## The Elusive Pursuit of Reproducing PATE-GAN: Benchmarking, Auditing, Debugging

This repository contains the source code for the paper The Elusive Pursuit of Reproducing PATE-GAN: Benchmarking, Auditing, Debugging by G. Ganev, M.S.M.S. Annamalai, E. De Cristofaro, [TMLR 2025](https://openreview.net/forum?id=wcxrJcJ7vq)


## Install

The experiments require Python 3.10.
All necessary dependencies are listed in `requirements.txt`.
Since there are conflicts between some libraries, i.e., `synthcity` and `smartnoise-synth`, it is recommended to install the dependencies manually.
Nevertheless, after manual installation, all experiments run successfully.


## Source Code Structure

The source code is broken down into two folders -- `code` and `data`.
We present a brief summary:

1. `code` contains all code necessary for running the experiments.
It is further broken down into:

  1. `pate_gans`: includes the code of the six PATE-GAN implementations taken from their corresponding repos ([original](https://bitbucket.org/mvdschaar/mlforhealthlabpub/src/master/alg/pategan/PATE_GAN.py), [updated](https://github.com/vanderschaarlab/mlforhealthlabpub/blob/main/alg/pategan/pate_gan.py), [synthcity](https://github.com/vanderschaarlab/synthcity/blob/main/src/synthcity/plugins/privacy/plugin_pategan.py), [turing](https://github.com/alan-turing-institute/reprosyn/blob/main/src/reprosyn/methods/gans/pate_gan.py), [borealis](https://github.com/BorealisAI/private-data-generation/blob/master/models/pate_gan.py), and [smartnoise](https://github.com/opendp/smartnoise-sdk/blob/main/synth/snsynth/pytorch/nn/pategan.py)).
  2. `utils`: includes the utility functions necessary for both utility and privacy evaluations.
  3. `configs`: includes the configuration files necessary for running both utility and privacy evaluations.
  3. `python scripts & jupyter notebook`: includes the python scripts for running the utility/privacy experiments and the jupyter notebooks for visualizing the results (more details below).

2. `data` contains the four public datasets used in our evaluations (Kaggle Credit, Kaggle Cervical Cancer, UCI ISOLET, and UCI Epileptic Seizure) as well as the `results` folder, in which all the results from the utility/privacy evaluations and saved.


## Run Experiments
All experiments and tables/plots in the paper can be replicated by running the following code.

### 1. Utility Benchmark
The utility results are presented and discussed in Section 5.
The utility scripts are:

* `code/eval_utility_cli.py`
* `code/eval_utility_hyp_cli.py`
* `code/eval_utility_cond_cli.py`
* `code/eval_utility_teachers_cli.py`

To (re)create the files in `data/results/utility`, one can run the commands in `scripts_utility.txt` from `code`.

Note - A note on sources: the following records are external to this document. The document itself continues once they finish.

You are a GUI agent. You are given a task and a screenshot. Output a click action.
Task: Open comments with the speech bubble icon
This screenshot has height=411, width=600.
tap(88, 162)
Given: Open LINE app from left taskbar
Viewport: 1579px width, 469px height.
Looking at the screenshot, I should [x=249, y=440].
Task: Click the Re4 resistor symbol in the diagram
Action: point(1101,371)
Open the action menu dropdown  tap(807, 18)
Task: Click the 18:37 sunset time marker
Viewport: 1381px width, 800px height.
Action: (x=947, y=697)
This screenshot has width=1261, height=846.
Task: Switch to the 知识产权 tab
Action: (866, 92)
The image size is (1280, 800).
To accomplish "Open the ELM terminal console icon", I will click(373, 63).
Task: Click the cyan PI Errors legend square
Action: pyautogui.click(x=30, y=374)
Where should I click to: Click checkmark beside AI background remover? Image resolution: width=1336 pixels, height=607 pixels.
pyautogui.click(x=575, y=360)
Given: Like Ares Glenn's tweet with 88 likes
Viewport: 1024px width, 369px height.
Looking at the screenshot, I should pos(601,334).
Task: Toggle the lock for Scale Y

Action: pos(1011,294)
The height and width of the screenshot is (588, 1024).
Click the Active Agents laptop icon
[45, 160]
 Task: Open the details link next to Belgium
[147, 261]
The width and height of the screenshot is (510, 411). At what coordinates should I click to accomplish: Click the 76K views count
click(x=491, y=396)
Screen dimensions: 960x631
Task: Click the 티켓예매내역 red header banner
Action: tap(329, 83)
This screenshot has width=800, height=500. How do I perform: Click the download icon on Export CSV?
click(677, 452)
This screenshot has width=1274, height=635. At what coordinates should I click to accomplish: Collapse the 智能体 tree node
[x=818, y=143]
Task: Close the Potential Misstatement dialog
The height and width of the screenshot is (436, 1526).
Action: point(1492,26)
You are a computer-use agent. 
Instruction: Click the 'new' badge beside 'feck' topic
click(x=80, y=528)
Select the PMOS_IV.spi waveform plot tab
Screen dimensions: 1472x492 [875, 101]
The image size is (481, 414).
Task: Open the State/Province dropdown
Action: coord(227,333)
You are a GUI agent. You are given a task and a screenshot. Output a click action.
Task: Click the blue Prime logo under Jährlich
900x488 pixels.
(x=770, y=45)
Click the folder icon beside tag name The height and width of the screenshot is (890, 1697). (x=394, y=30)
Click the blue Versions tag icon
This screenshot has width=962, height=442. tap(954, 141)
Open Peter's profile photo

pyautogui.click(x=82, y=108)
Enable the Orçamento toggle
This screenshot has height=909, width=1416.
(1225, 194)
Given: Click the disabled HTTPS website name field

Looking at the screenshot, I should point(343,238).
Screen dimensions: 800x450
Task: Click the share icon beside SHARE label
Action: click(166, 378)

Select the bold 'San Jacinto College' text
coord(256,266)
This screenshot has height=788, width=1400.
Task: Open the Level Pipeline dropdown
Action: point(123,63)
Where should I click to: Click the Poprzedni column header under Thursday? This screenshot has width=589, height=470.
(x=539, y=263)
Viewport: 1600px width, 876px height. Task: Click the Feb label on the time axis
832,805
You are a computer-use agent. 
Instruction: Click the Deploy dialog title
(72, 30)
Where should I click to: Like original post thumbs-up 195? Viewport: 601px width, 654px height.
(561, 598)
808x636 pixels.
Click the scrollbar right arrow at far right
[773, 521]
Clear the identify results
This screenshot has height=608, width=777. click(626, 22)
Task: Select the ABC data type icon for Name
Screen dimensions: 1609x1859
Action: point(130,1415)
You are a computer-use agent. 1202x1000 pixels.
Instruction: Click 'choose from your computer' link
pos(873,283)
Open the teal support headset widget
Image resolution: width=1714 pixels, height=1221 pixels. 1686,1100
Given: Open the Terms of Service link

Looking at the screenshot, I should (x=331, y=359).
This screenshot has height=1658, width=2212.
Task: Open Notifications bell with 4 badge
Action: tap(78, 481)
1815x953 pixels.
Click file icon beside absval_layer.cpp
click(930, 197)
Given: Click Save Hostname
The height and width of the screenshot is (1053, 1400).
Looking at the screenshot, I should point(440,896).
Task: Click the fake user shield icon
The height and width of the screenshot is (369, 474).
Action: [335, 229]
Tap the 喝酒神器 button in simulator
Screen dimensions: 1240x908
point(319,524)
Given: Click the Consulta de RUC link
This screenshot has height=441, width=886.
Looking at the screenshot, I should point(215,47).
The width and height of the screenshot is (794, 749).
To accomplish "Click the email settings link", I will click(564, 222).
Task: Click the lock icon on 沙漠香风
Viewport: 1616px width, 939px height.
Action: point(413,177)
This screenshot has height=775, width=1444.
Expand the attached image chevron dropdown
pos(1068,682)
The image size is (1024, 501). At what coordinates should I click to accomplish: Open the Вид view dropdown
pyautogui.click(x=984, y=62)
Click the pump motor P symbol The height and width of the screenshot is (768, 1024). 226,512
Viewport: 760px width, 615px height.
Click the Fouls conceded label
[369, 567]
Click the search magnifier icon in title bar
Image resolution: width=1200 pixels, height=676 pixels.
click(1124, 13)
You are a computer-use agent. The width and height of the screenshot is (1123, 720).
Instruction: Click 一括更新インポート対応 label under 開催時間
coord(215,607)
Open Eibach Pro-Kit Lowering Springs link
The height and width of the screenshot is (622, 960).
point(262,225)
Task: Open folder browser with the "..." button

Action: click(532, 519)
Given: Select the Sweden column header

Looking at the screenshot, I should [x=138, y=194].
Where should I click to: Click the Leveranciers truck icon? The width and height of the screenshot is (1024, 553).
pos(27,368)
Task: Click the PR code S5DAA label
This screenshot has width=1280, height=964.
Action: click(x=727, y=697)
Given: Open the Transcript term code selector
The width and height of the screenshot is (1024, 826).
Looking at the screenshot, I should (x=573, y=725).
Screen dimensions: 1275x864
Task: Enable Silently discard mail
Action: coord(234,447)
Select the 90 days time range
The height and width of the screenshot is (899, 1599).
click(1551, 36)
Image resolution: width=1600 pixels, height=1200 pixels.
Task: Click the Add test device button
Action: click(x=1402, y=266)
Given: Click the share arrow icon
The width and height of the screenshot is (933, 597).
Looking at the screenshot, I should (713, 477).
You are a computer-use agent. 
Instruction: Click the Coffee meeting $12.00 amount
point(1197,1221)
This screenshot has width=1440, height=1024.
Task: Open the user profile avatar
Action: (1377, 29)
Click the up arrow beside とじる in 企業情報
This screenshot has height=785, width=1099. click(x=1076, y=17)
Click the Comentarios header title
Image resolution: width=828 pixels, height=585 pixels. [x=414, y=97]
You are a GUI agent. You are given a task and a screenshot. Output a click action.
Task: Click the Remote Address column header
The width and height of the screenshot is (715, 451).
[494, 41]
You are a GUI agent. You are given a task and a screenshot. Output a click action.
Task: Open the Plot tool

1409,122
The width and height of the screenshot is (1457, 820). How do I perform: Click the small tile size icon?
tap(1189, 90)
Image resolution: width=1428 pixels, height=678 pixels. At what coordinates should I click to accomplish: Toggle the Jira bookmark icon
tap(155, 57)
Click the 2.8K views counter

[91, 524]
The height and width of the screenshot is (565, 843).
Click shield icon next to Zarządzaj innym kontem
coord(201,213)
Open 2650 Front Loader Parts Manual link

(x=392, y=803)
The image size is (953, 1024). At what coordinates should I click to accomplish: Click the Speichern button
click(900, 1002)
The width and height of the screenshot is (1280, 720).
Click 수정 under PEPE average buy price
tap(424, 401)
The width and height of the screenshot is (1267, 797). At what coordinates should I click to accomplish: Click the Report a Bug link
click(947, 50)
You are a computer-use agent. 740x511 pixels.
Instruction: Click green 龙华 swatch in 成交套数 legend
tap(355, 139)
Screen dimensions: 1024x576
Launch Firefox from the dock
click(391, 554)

### 2. Privacy Evaluation (including Privacy Auditing)
The privacy evaluations results are presented and discussed in Section 6.
The privacy evaluation scripts are:

* `code/eval_audit_teachers_seen_cli.py`
* `code/eval_audit_teachers_loss_cli.py`
* `code/eval_audit_moments_cli.py`
* `code/eval_audit_worst_bb_attack_cli.py`
* `code/eval_audit_select_vuln_records_cli.py`
* `code/eval_audit_average_bb_attack_cli.py`

To (re)create the files in `data/results/audit`, one can run the commands in `scripts_audit.txt` from `code`.

### 3. Visualizations
The tables/plots are presented throughout the paper.
To (re)create them (once all the scripts above are run and the results saved in `data/results`), one can run the jupyter notebook `code/nb_plot.ipynb`.